EXCERPT>
──────────────────────────────
Honeyflow.com | FAQ's | Community |

Foundationless frames


#1

I am gaming Foundationless frames in this new season (and expecting drone fest frames in return of a more eco balance and calm Queen in the long term) … So impressed with how my bees drawn out a perfect foundation wax top to toe within a week when I check boarded them between 2 old frames…

Many peoples provide support such as a bar, wired, wax strip, love, etc… I was confused so decided to make a combo of frames with either wooden bar, wax strip, a single wire only on the top, foundation sticking to the top wire, a melt wax only and nothing as of a plain frame only… Guess what? The bees didn’t seem to care, they waxed out a perfect foundation regardless whatever I provided to them as long as the frames were well check boarded without extra spaces…

Do you think the future foundationless frames will be drawn out with less and less big drone cells once the bees have done enough with it?


#2

Hi @Chislen, depending the colony and their propensity to swarm will determine whether they will create lots of drone cells. I don’t think going foundationless will change that. I use use mostly foundation with some foundationless frames and found that if the hive is healthy and strong they create drone cells across the bottom of all the frames and sometimes on top. And occasionally I see a foundation frame where the bees have ignored the cell size embossing in the wax foundation and build 20-50% drone cells across the entire frame. It seems no matter how hard you try to convince your bees to do things your way, they will do the opposite.:grinning:


#3

Hi @Rodderick , interesting when you mention the swarm tendency for excessive drone cells being built and I tend to dismiss that theory when I only use foundationless frames since expanding the brood nest in this season, plus my strictly weekly throughout inspection (8 frames single brood box at the moment, plus a flow super) may put more control on swarm intention.

I did see 2 drone fest frames in the 8 frames brood box during previous inspection 2 days ago, I reminded myself to ensure plenty of laying spaces (by doing frames rotation to the split hive) and 100% quality assurance on no larvae in the queen cups. Hopefully the new Queen will soon hatch and start laying in the split then I will merge back to run a double brood boxes for less stressful of spaces issue and to strengthen the hive population.


#4

I decided to go with all foundation after giving foundationless a try a few years ago. One day I said to myself “that’s it, no more foundationless frames”. I do use them in my observation hive because the colony is always weak, therefore they will always build worker comb.
──────────────────────────────
DATASET RECORDS>
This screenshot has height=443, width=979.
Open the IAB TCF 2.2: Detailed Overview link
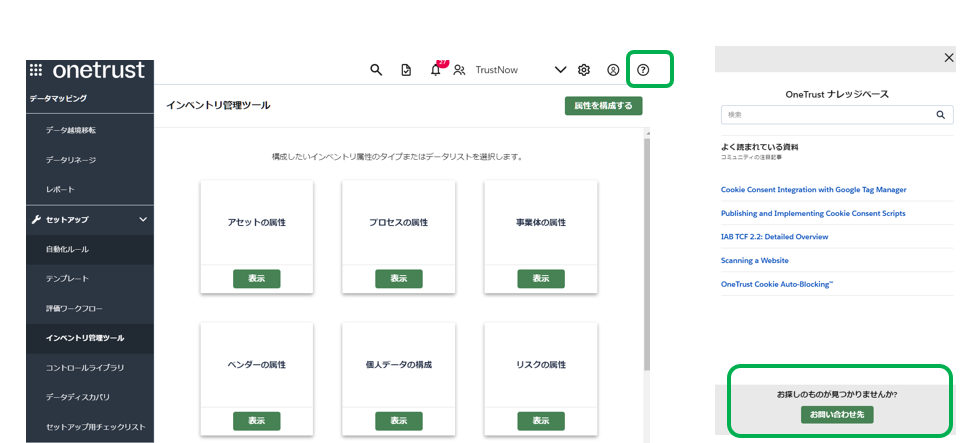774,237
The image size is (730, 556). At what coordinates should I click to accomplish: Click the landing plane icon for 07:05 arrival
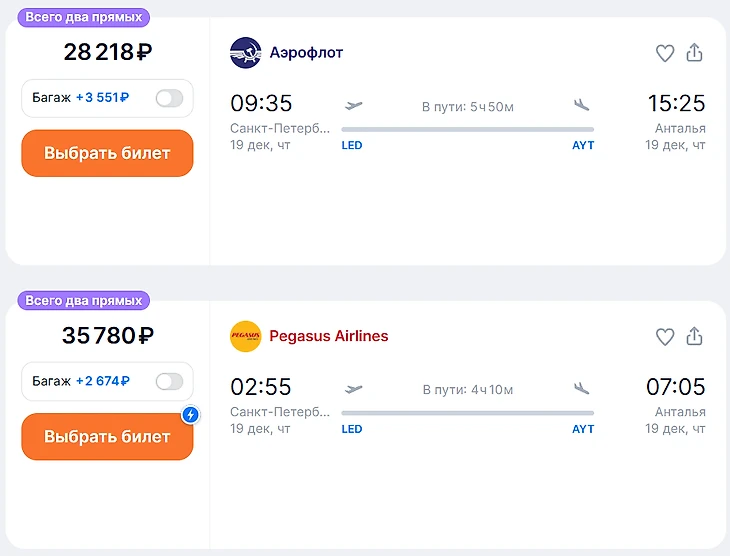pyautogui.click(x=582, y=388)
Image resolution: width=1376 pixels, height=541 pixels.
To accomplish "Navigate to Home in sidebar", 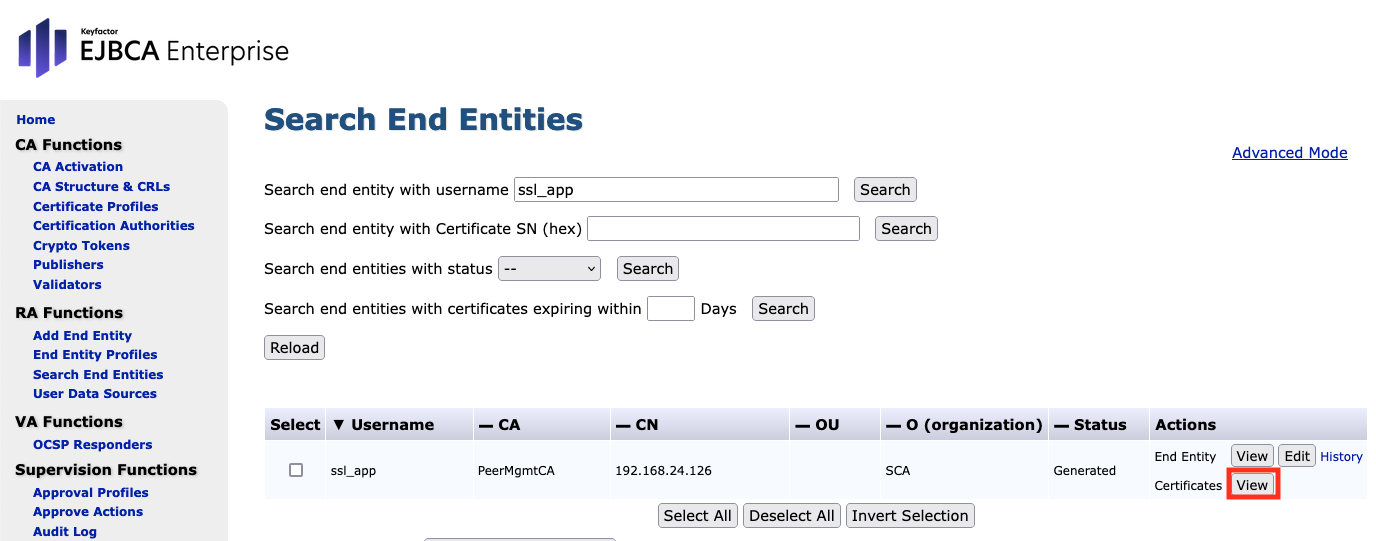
──────────────────────────────
TASK SET>
(1) Give the stretch of the forum thread on foundationless frames from "I did see 2" through "the hive population.", swapping "queen cups" for "queen cells".
(2) In post #1 of the forum thread on foundationless frames, the poster made a combination of frames with different supports. List every option in that combination.

RESULTS FOR THE EXERCISE>
(1)
I did see 2 drone fest frames in the 8 frames brood box during previous inspection 2 days ago, I reminded myself to ensure plenty of laying spaces (by doing frames rotation to the split hive) and 100% quality assurance on no larvae in the queen cells. Hopefully the new Queen will soon hatch and start laying in the split then I will merge back to run a double brood boxes for less stressful of spaces issue and to strengthen the hive population.

(2)
- A wooden bar
- A wax strip
- A single wire only on the top
- Foundation sticking to the top wire
- Melt wax only
- Nothing, a plain frame only